- [DATA FOR THIS EXERCISE]:
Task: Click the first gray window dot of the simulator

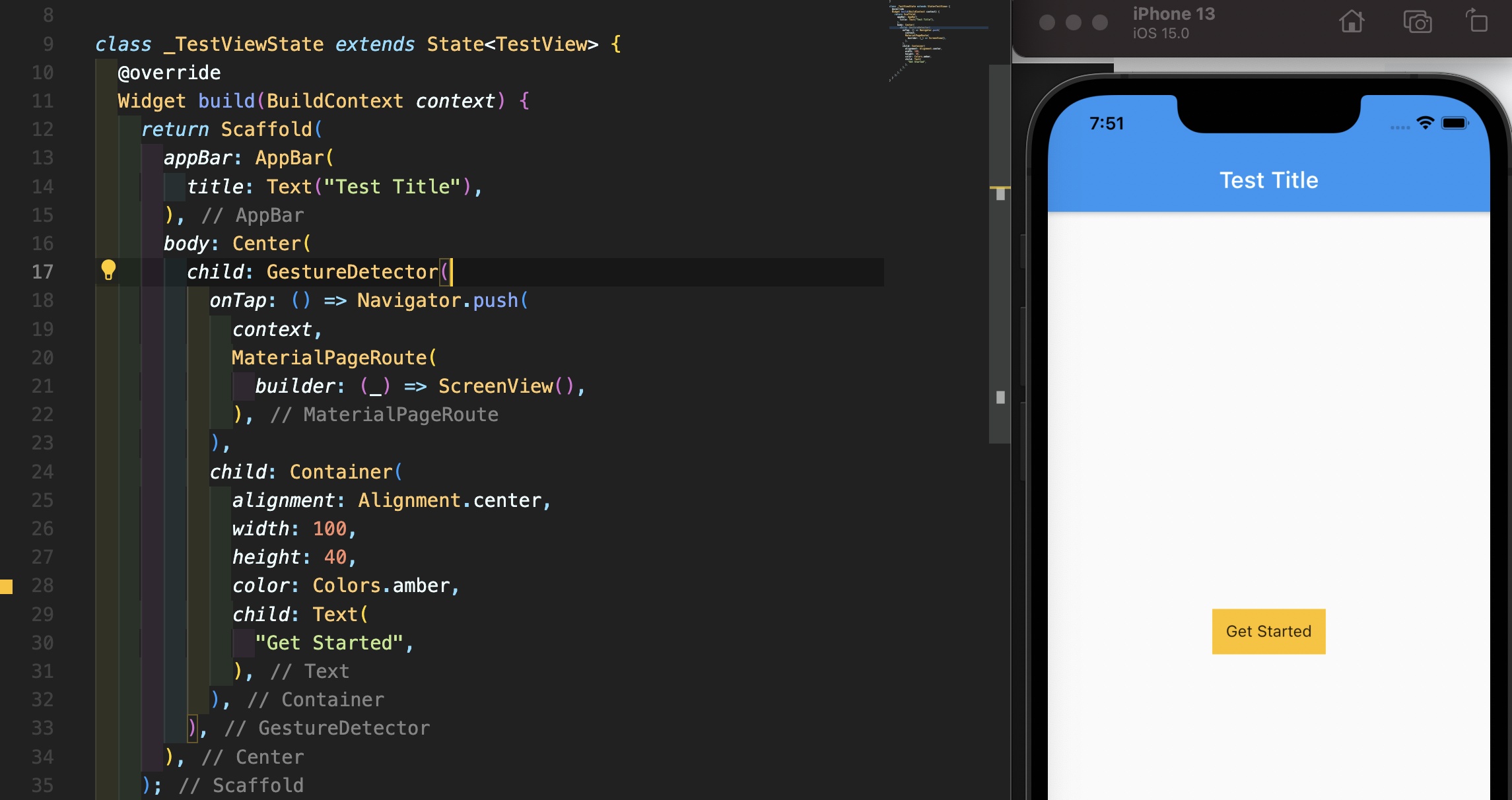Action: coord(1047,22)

==

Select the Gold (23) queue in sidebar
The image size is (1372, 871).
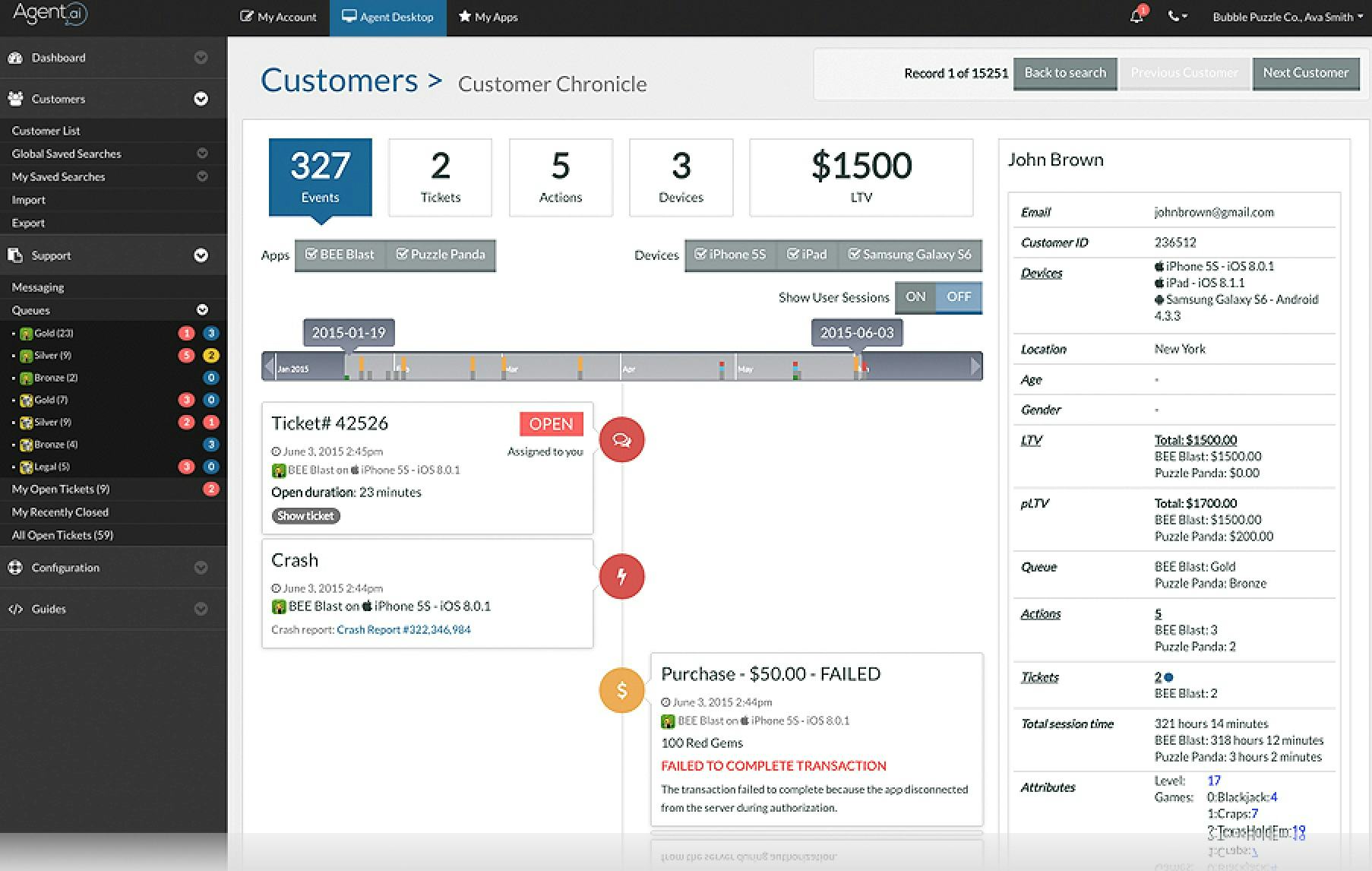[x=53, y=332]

* * *

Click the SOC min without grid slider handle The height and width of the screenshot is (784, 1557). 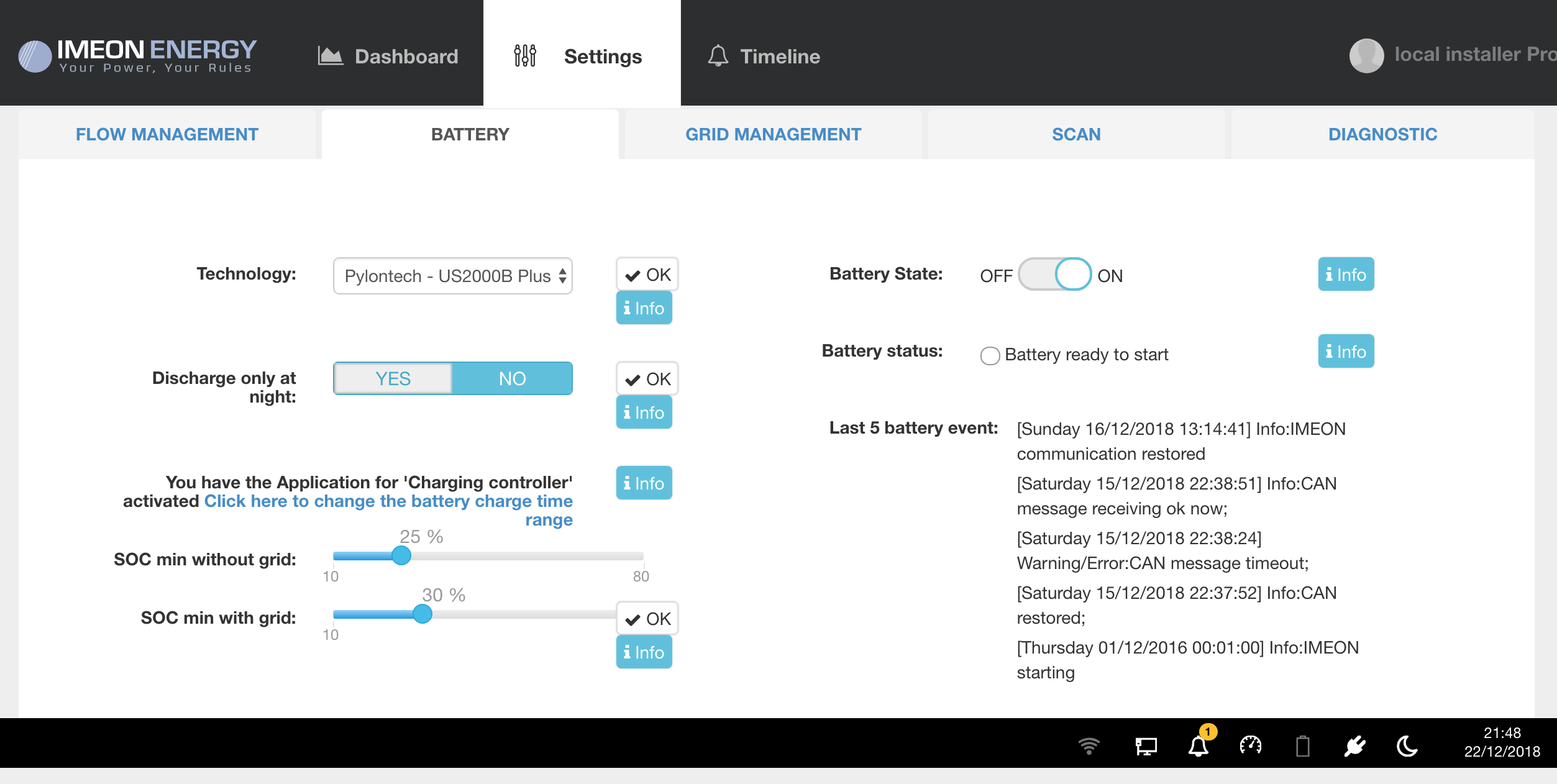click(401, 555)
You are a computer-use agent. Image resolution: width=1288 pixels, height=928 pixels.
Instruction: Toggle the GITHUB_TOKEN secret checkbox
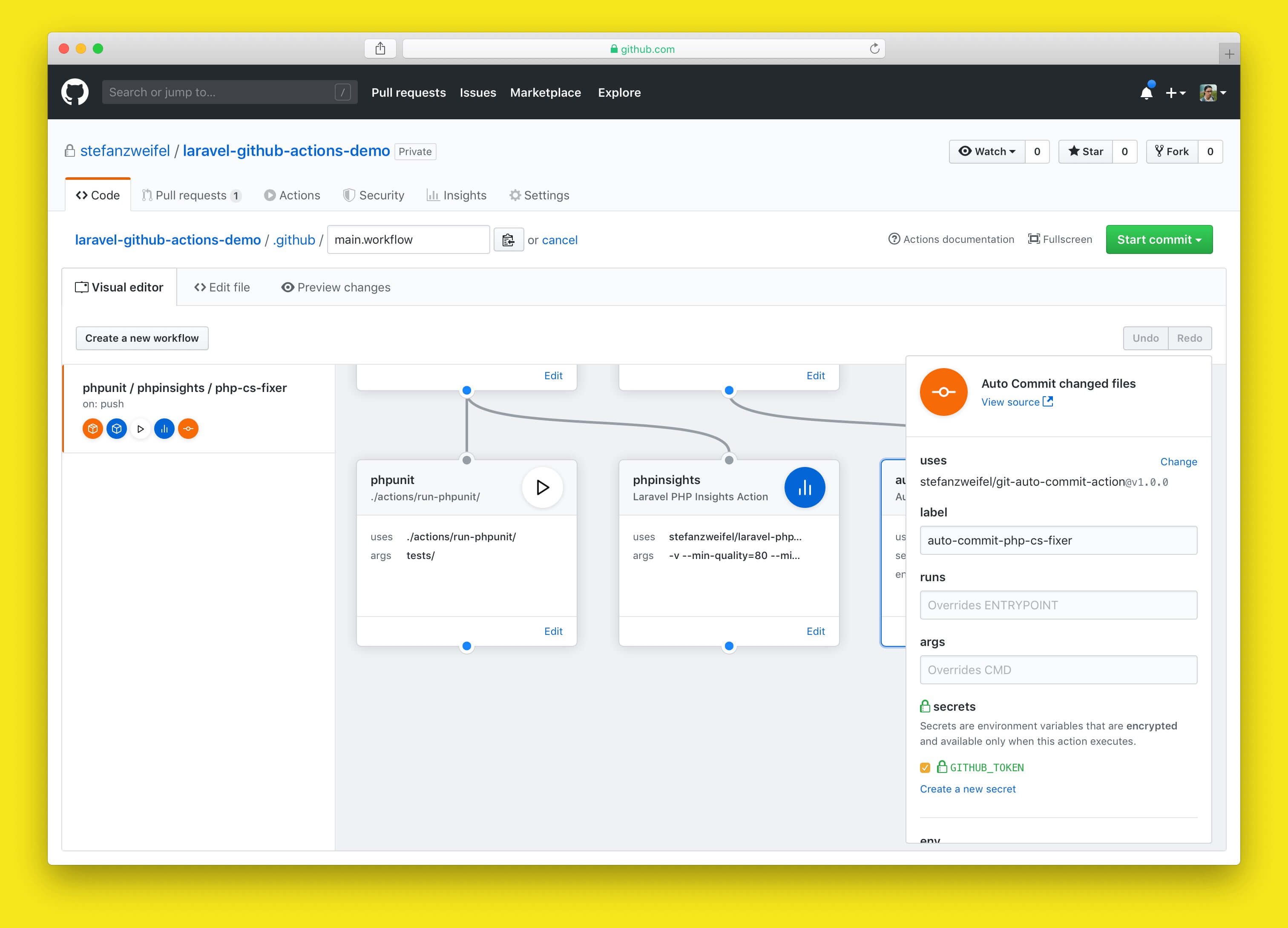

- [ACTION ITEM]: Lines to set down from above: the line with "You are a computer-use", the line with "Instruction: Toggle the", and every line between, each exactly as written.

- [EXERCISE SOLUTION]:
You are a computer-use agent. Image resolution: width=1288 pixels, height=928 pixels.
Instruction: Toggle the GITHUB_TOKEN secret checkbox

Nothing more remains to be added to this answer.